I entered college a few years later and studied robotics because I enjoyed tech and knew there would be money in it. But after two years, I felt hollow on the inside. I realized that while I was good at computer-related things, it wasn’t where my heart was.

On completion of my sophomore year, I worked the summer at a Christian camp.  Not any camp though, but the one that six years previously was the place where I met the amazing manager of the camp, who introduced me to Jesus and changed my life forever.

I had a rough first week as a counselor. I had a cabin full of rowdy boys from Cleveland who did nearly everything wrong. Yet at the end of the week, I’d seen how Jesus had touched them. I’d understood something about the Great Commission I’d never grasped before.

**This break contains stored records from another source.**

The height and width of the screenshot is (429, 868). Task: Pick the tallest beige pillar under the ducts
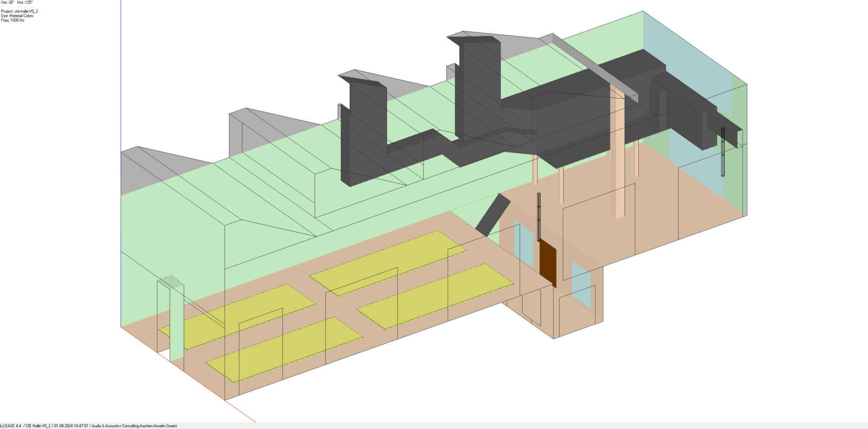619,152
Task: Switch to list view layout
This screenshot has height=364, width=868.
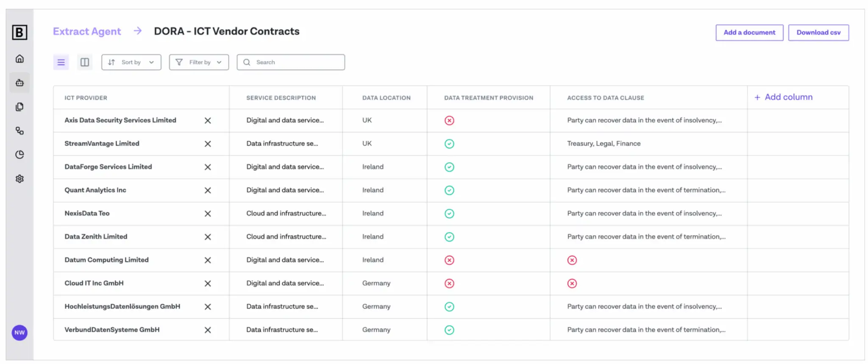Action: [61, 62]
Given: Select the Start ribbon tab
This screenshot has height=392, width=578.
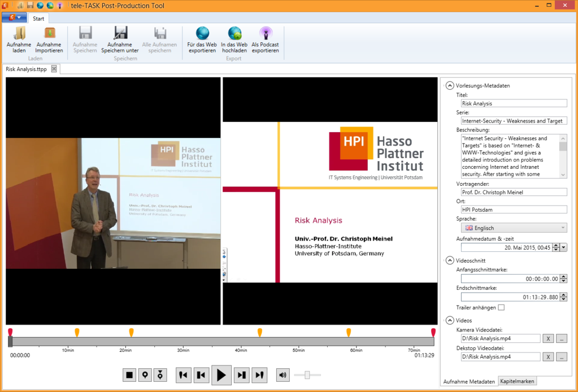Looking at the screenshot, I should (38, 19).
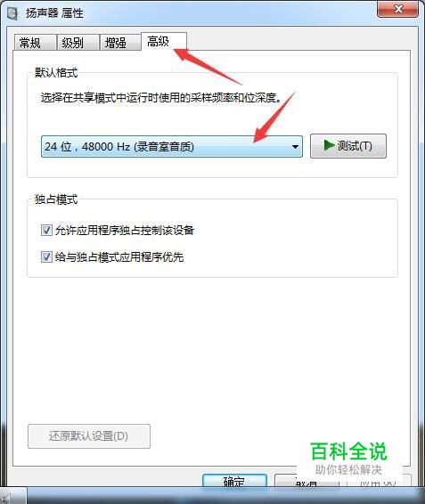Select the 高级 tab

[x=164, y=42]
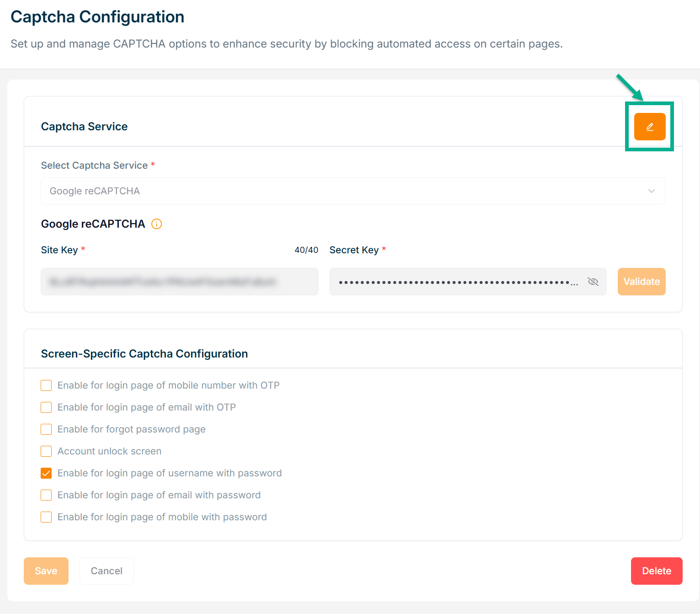Enable Account unlock screen checkbox
The width and height of the screenshot is (700, 614).
[46, 451]
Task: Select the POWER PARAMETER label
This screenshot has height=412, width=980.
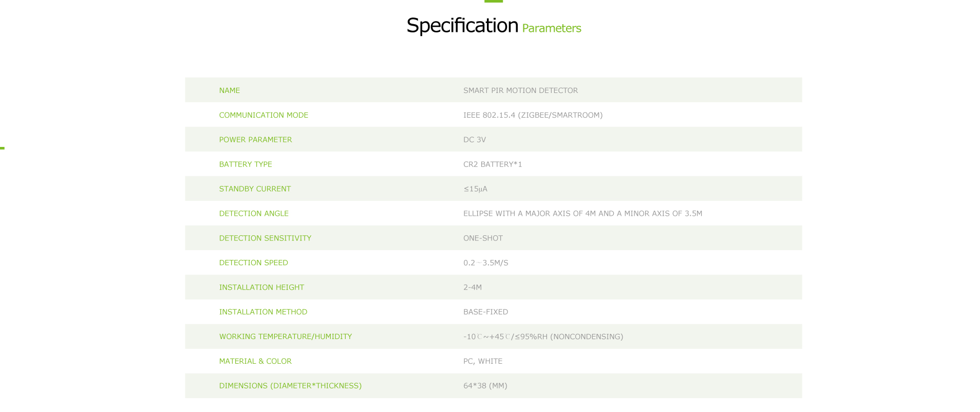Action: point(255,140)
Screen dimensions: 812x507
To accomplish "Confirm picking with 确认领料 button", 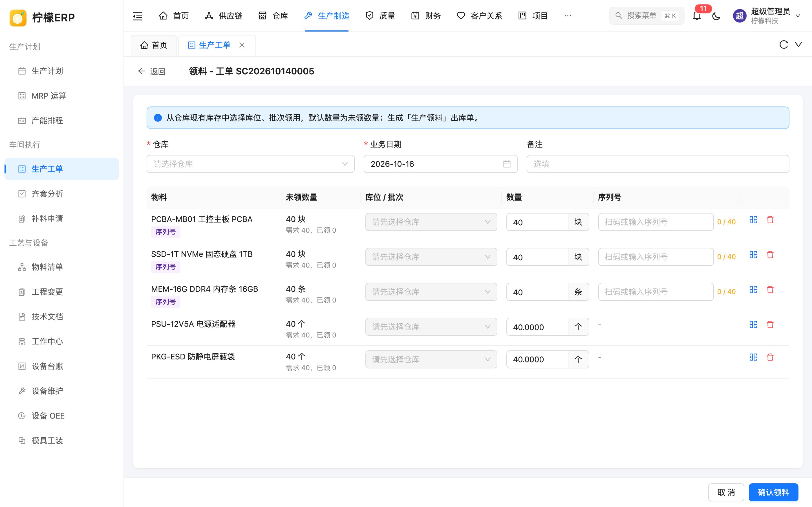I will [773, 492].
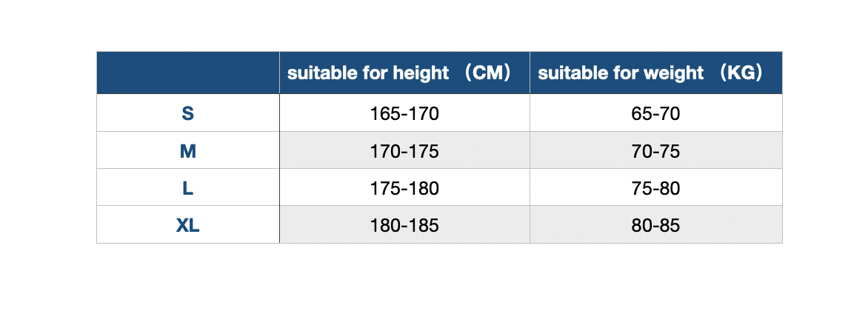Click the size L row label
868x311 pixels.
coord(187,189)
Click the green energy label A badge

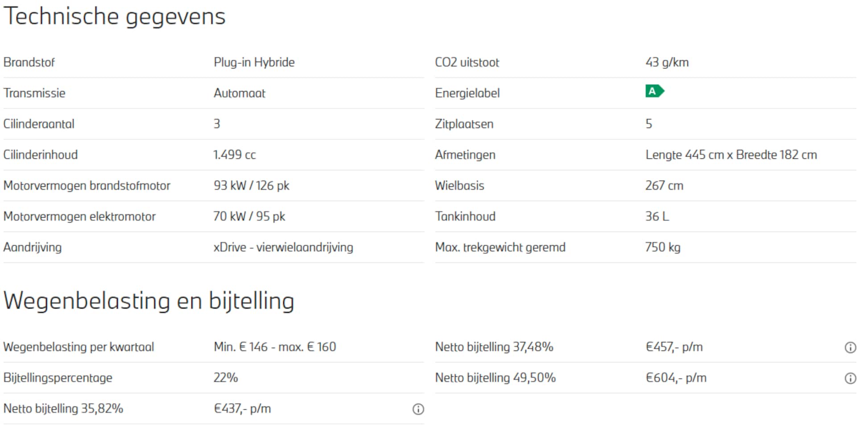coord(655,91)
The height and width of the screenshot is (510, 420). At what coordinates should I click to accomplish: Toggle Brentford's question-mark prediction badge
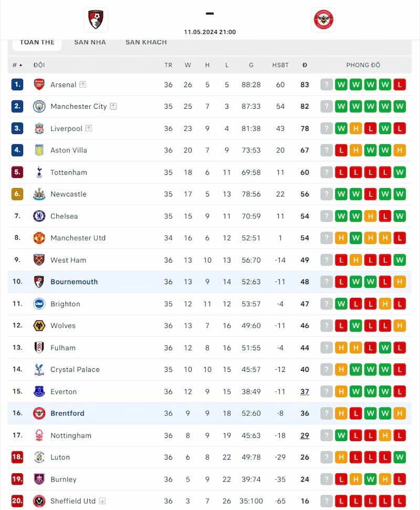(327, 413)
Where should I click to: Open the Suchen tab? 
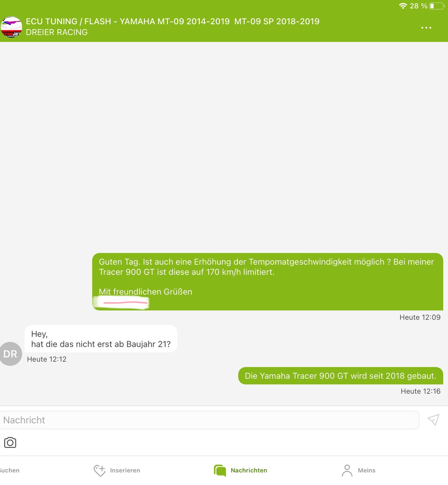(10, 470)
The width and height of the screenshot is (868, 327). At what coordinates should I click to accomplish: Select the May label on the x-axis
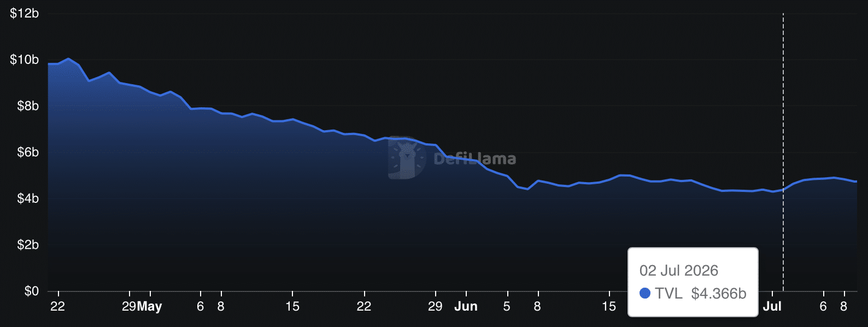[150, 306]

After the kids left on Friday after dinner, the staff had its worship and communion service. As I partook of the Lord’s body and blood, I remember thinking that each of us had been consecrated by the Lord for this work. Each of us had a holy calling.

Following the blessing of that worship, seven of us piled into John’s enormous, early ’60s convertible (an Impala, or maybe a Caddy) and headed into town for ice cream. John, Lori, and Shawn took the front seat, while Keith, Michelle, Ruth, and I sat in back. The long-persisting, mid-June  sun crouched low on the horizon, the last of its rays golden on our faces as we sped west, the warm wind tossing our hair. Around us, katydids poured out songs of love, and the world burst with life and possibilities.

At the ice cream parlor, Ruth and I hunkered down in a booth and talked about what it meant to have a mission in life, to discover what God intended for each of us, how He would use us, and what the future might hold. I remember feeling something change in me, as if I’d discovered a great truth about where I stood in the vast cosmos, and how the Lord could use me going forward.

On the way back home, under a heavens aglisten with stars, John turned on the radio. A lone acoustic guitar built into a full band, leading into these haunting lyrics:

Ooh, I’ve been running down this dusty road.

Oh, the wheel in the sky keeps on turning;

I don’t know where I’ll be tomorrow.

I considered those words a sign of hope. That not knowing where I would be tomorrow was a sign of God’s joy in taking those who love Him to wonder-filled, unexpected places.

We cruised past a tiny oil pumping station, and a giant ball of orange-yellow erupted from a pipe and roiled the sky, turning night to day. When I looked at the faces of the six around me, I could see the fire dancing in their eyes.

I remember thinking, It will never be better than this.

The events of that summer made it clear that robotics wasn’t the future for me. I didn’t return to college in the fall.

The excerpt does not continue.